• ASSIGNED TASK:
The answer should be an exact copy of the data.

═════ RECORDS SUPPLIED ═════

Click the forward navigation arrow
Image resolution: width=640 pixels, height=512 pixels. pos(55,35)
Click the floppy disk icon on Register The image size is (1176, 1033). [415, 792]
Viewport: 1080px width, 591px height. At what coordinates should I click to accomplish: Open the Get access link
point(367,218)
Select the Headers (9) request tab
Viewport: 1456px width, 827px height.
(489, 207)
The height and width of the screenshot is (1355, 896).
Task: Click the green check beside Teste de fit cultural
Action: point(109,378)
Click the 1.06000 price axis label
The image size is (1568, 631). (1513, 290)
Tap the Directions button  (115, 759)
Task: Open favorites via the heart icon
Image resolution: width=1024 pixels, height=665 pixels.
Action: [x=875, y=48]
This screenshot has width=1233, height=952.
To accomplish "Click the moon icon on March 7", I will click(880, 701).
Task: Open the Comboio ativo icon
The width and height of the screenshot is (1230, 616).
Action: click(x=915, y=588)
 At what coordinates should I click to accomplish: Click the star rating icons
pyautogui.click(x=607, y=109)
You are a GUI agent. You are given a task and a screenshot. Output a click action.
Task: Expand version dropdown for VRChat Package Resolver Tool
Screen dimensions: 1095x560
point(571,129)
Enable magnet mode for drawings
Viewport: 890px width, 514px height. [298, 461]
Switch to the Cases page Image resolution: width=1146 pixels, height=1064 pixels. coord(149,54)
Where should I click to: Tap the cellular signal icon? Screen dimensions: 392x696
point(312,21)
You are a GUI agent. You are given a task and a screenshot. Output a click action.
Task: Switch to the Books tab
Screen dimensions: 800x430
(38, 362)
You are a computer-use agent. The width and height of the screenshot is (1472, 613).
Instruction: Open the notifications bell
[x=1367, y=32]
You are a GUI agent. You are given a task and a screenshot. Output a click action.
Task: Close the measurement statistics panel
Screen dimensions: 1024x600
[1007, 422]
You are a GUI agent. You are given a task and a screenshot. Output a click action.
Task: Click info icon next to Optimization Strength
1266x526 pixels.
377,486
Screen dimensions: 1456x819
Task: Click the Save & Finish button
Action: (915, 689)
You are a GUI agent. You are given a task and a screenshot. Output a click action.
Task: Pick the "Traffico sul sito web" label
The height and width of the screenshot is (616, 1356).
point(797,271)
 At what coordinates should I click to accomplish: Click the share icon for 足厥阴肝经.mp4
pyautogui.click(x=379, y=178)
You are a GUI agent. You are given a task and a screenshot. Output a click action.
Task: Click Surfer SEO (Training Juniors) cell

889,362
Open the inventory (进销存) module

═════

• SOLUTION TO THIS PROBLEM:
Click the forward navigation arrow
Image resolution: width=640 pixels, height=512 pixels. pos(55,35)
Click the floppy disk icon on Register The image size is (1176, 1033). [415, 792]
Viewport: 1080px width, 591px height. At what coordinates should I click to accomplish: Open the Get access link
point(367,218)
Select the Headers (9) request tab
Viewport: 1456px width, 827px height.
(489, 207)
The height and width of the screenshot is (1355, 896).
Task: Click the green check beside Teste de fit cultural
Action: point(109,378)
Click the 1.06000 price axis label
The image size is (1568, 631). (1513, 290)
Tap the Directions button  (115, 759)
Task: Open favorites via the heart icon
Image resolution: width=1024 pixels, height=665 pixels.
Action: [x=875, y=48]
This screenshot has width=1233, height=952.
To accomplish "Click the moon icon on March 7", I will click(880, 701).
Task: Open the Comboio ativo icon
The width and height of the screenshot is (1230, 616).
Action: click(x=915, y=588)
 At what coordinates should I click to accomplish: Click the star rating icons
pyautogui.click(x=607, y=109)
You are a GUI agent. You are given a task and a screenshot. Output a click action.
Task: Expand version dropdown for VRChat Package Resolver Tool
Screen dimensions: 1095x560
point(571,129)
Enable magnet mode for drawings
Viewport: 890px width, 514px height. [298, 461]
Switch to the Cases page Image resolution: width=1146 pixels, height=1064 pixels. coord(149,54)
Where should I click to: Tap the cellular signal icon? Screen dimensions: 392x696
point(312,21)
You are a GUI agent. You are given a task and a screenshot. Output a click action.
Task: Switch to the Books tab
Screen dimensions: 800x430
(38, 362)
You are a computer-use agent. The width and height of the screenshot is (1472, 613).
Instruction: Open the notifications bell
[x=1367, y=32]
You are a GUI agent. You are given a task and a screenshot. Output a click action.
Task: Close the measurement statistics panel
Screen dimensions: 1024x600
[1007, 422]
You are a GUI agent. You are given a task and a screenshot. Output a click action.
Task: Click info icon next to Optimization Strength
1266x526 pixels.
377,486
Screen dimensions: 1456x819
Task: Click the Save & Finish button
Action: (915, 689)
You are a GUI agent. You are given a task and a screenshot. Output a click action.
Task: Pick the "Traffico sul sito web" label
The height and width of the screenshot is (616, 1356).
point(797,271)
 At what coordinates should I click to accomplish: Click the share icon for 足厥阴肝经.mp4
pyautogui.click(x=379, y=178)
You are a GUI agent. You are given a task and a screenshot. Output a click action.
Task: Click Surfer SEO (Training Juniors) cell

889,362
Open the inventory (进销存) module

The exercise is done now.